Lack of Methodological Rigor and Limited Coverage of Generative AI in Existing AI Reporting Guidelines: A Scoping Review.
Authors
Affiliations (7)
Affiliations (7)
- Evidence-Based Medicine Center, School of Basic Medical Sciences, Lanzhou University, Lanzhou, China; Research Unit of Evidence-Based Evaluation and Guidelines, Chinese Academy of Medical Sciences (2021RU017), School of Basic Medical Sciences, Lanzhou University, Lanzhou, China; World Health Organization Collaboration Center for Guideline Implementation and Knowledge Translation, Lanzhou, China; Institute of Health Data Science, Lanzhou University, Lanzhou, China; Key Laboratory of Evidence Based Medicine of Gansu Province, Lanzhou University, Lanzhou, China.
- The First School of Clinical Medicine, Lanzhou University, Lanzhou, Gansu, 730000, China.
- Department of Health Policy and Health Management, School of Public Health, Lanzhou University, Lanzhou, China; Evidence-Based Social Science Research Center, School of Public Health, Lanzhou University, Lanzhou, China.
- School of Information Science & Engineering, Lanzhou University, Lanzhou, China.
- Department of Computer Science, Hong Kong Baptist University, Hongkong, China.
- Vincent V.C. Woo Chinese Medicine Clinical Research Institute, School of Chinese Medicine, Hong Kong Baptist University, Hong Kong, China; Chinese EQUATOR Centre, Hong Kong, China.
- Evidence-Based Medicine Center, School of Basic Medical Sciences, Lanzhou University, Lanzhou, China; Research Unit of Evidence-Based Evaluation and Guidelines, Chinese Academy of Medical Sciences (2021RU017), School of Basic Medical Sciences, Lanzhou University, Lanzhou, China; World Health Organization Collaboration Center for Guideline Implementation and Knowledge Translation, Lanzhou, China; Institute of Health Data Science, Lanzhou University, Lanzhou, China; Key Laboratory of Evidence Based Medicine of Gansu Province, Lanzhou University, Lanzhou, China. Electronic address: [email protected].

# Data
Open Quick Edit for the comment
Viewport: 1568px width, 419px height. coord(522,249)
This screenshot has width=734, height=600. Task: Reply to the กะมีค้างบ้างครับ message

# What the exercise asks
Pull out, word for word, the part of the AI reporting guidelines page that opens with the words "- The First" and closes with "Health, Lanzhou University, Lanzhou, China.".

# Response to this exercise
- The First School of Clinical Medicine, Lanzhou University, Lanzhou, Gansu, 730000, China.
- Department of Health Policy and Health Management, School of Public Health, Lanzhou University, Lanzhou, China; Evidence-Based Social Science Research Center, School of Public Health, Lanzhou University, Lanzhou, China.